Urban capability is the inherent physical potential of the land to effectively support urban development without degradation of land and water resources. Urban capability assessment is vital for planning and land use decision making—if ignored, it can result in profound damage to structures and the environment or even loss of human life.

Urban capability assessment has been practiced for several decades, e.g., Hannam and Hicks (1980), but in NSW its application has declined. There are many examples of high value homes being built to take advantage of water views on sites of very low capability. In such situations developers have been prepared to and can afford to pay for expensive mitigation measures such as erosion and sediment control works. Both planners and developers have identified difficulties in relating urban capability to planning and development decision making processes because it falls short of indicating what can be done or what is feasible.

This paper presents an extended approach to urban capability assessment. The developing approach embodies principles of risk assessment and is intended to assist in land use planning and decision-making processes within the NSW Coastal Comprehensive Assessment (CCA). The CCA initiative is to ensure population growth pressures along the NSW coast are properly planned. In the CCA process, urban capability is only one of a range of assessments including terrestrial and aquatic ecology, culture and heritage, visual sensitivity, demographic, economic and social studies.

Multi-criteria analysis

A major planning challenge faced by the CCA and similar planning projects is to interpret multiple disparate datasets. The CCA is adopting an additive form of multi-criteria analysis (MCA) based on the work of James (2001) known as Topdec.

Capability results need to be comparable against other impacting factors. Urban capability is just one of several other environmental factors (e.g., presence of endangered species, visual amenity), economic factors (e.g., market demand for new housing) and social factors (e.g., need for new infrastructure). Impacts between disparate themes need to be soundly ranked to ensure sound judgements are made. Most currently used capability systems do not allow these direct comparisons.

The four-stage approach begins with delineation of areas within scope of planning studies by excluding areas such as national parks and highly unstable building land. The second step takes into account demographics and planning considerations to define and select a number of development scenarios. The CCA scenarios include high rise, medium density residential, standard residential and rural residential developments. The third step relates to assessment of effects of the scenarios—impacts such as soil erosion, nutrient loads in waterbodies, visual impacts, alienation of agricultural land and changes in biodiversity. In the fourth stage, the impact of each parameter for each scenario is then given a positive or negative score. The scores for each impact are then summed by scenario. The scenario with the highest positive sum is the most desirable.

MCA provides a means of evaluating the relative impacts of multiple scenarios and addressing an increasingly common problem where multiple data themes require simultaneous assessment.

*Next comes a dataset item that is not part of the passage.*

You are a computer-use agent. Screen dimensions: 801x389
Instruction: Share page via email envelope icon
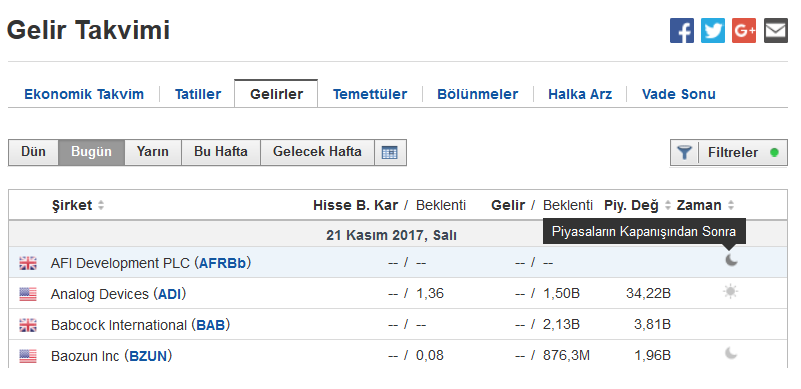click(x=775, y=31)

Meeting the needs of planners and developers

For urban capability information to be more widely used in planning and development processes, a number of issues need to be addressed. These include:

Information on the potential consequences of development of a site as well as the ease and cost of overcoming identified constraints.

• Outputs that are easily understood and interpreted. The significance of capability ratings needs to be made clear, for example, low capability land does not necessarily mean exclusion of a particular land use, but rather that comprehensive design and mitigation measures might be required.
• Quantification of results in terms of potential costs associated with different development scenarios to aid the decision making process. Financial costs are particularly meaningful to developers.
• Clear presentation of results. The reason for all low capability rankings should be readily apparent (e.g., due to potential mass movement hazard). This allows for the identified constraint to be dealt with from the outset of the planning and development process. Background supporting tables and documentation should be accessible and easy to interpret. Indication of variability within map units should be shown
• Clearly defined exclusion zones (not capable areas) based on standards and risks accepted by the society, e.g., flooding greater than a certain probability that creates a certain amount of damage.
• Scenarios ultimately ask for what is possible when limiting conditions have been met. There is a need for input of relative feasibility of actions to ameliorate limiting conditions.

Risk management framework

Capability assessment is essentially an assessment of risk, i.e., the likelihood of undesirable environmental, economic or social impacts resulting from prevailing biophysical conditions.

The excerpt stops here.